◆ **Saved data entries**
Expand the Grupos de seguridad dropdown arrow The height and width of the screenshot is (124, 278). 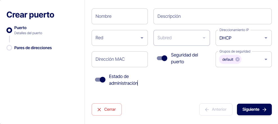pyautogui.click(x=266, y=59)
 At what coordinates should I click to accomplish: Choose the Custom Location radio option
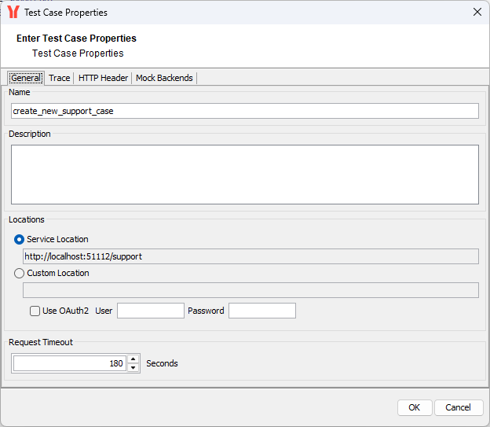20,273
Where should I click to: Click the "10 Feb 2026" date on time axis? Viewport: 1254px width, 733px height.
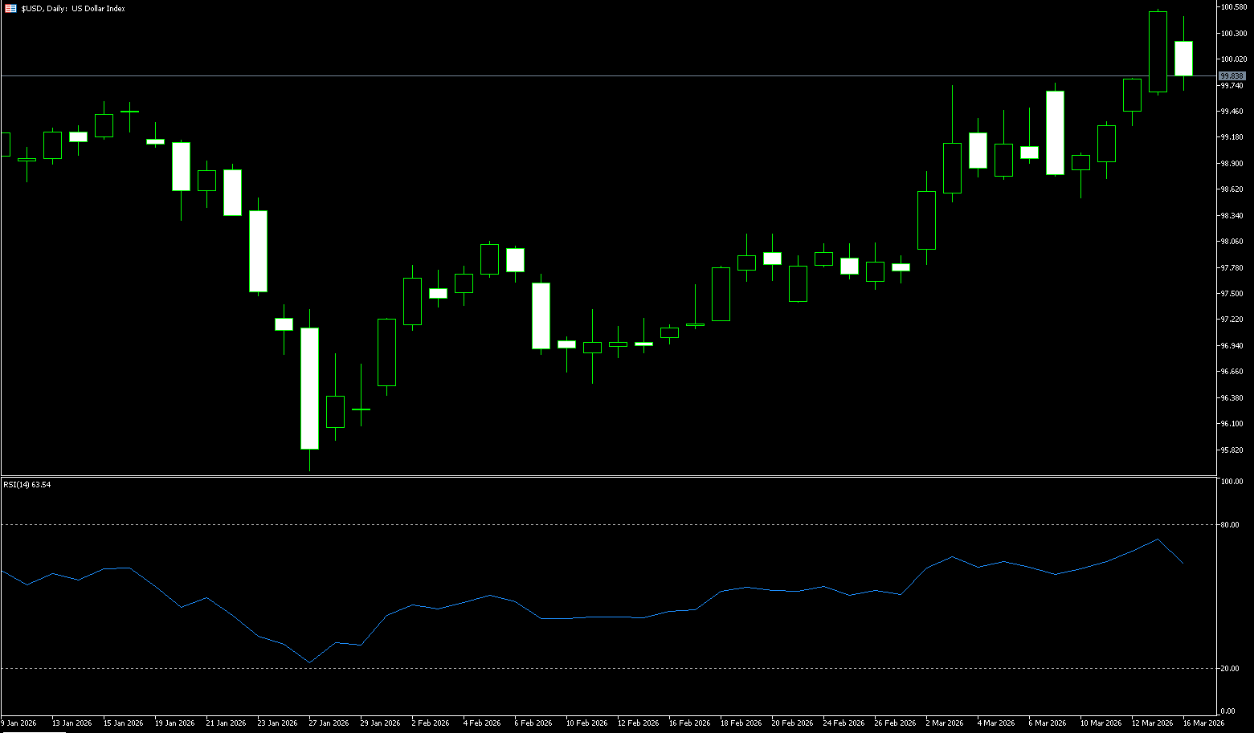click(x=586, y=723)
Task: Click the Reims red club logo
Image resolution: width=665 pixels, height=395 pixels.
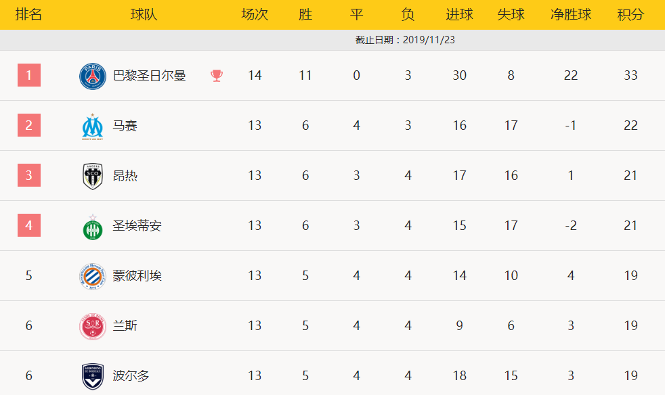Action: click(x=93, y=326)
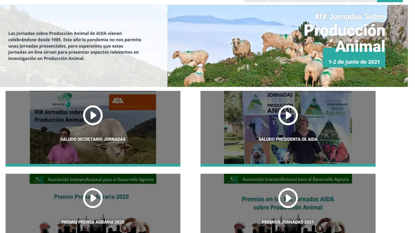This screenshot has height=233, width=415.
Task: Start the Premio Prensa Agraria 2020 video
Action: tap(93, 198)
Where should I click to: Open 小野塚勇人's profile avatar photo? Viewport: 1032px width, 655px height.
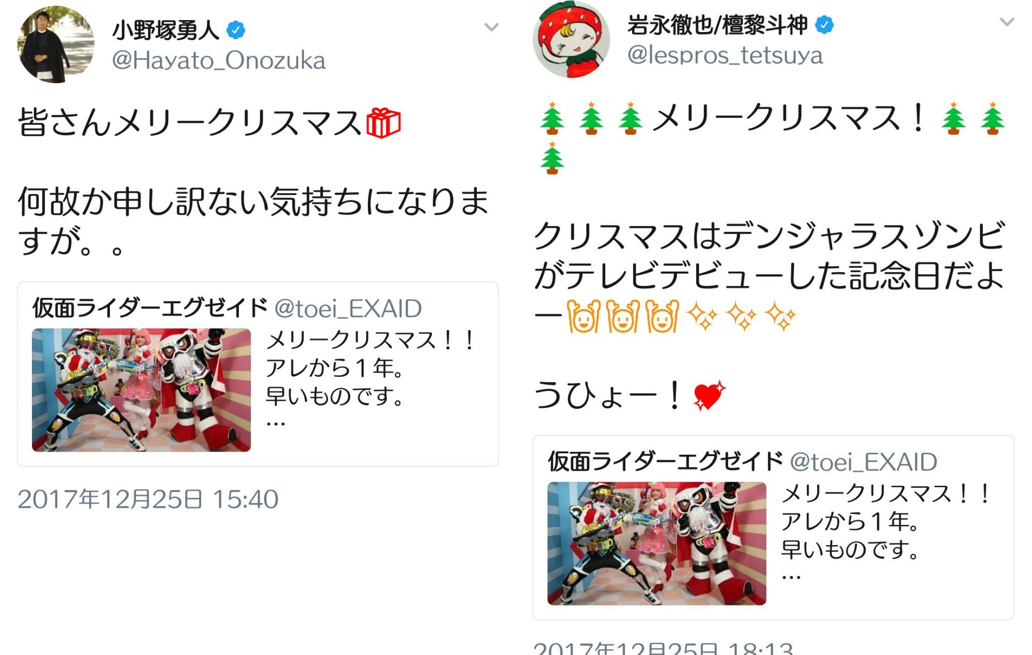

◆ **WHAT YOU ARE ASKED TO DO**
Given the entries above, transcribe exactly the lines from the one holding "Where should I click to: Click" through the one holding "Task: Click the Reims red club logo"; pictures do not belong in the transcription.

◆ **TASK SOLUTION**
Where should I click to: Click the "10 Feb 2026" date on time axis? Viewport: 1254px width, 733px height.
click(x=586, y=723)
Task: Click the Reims red club logo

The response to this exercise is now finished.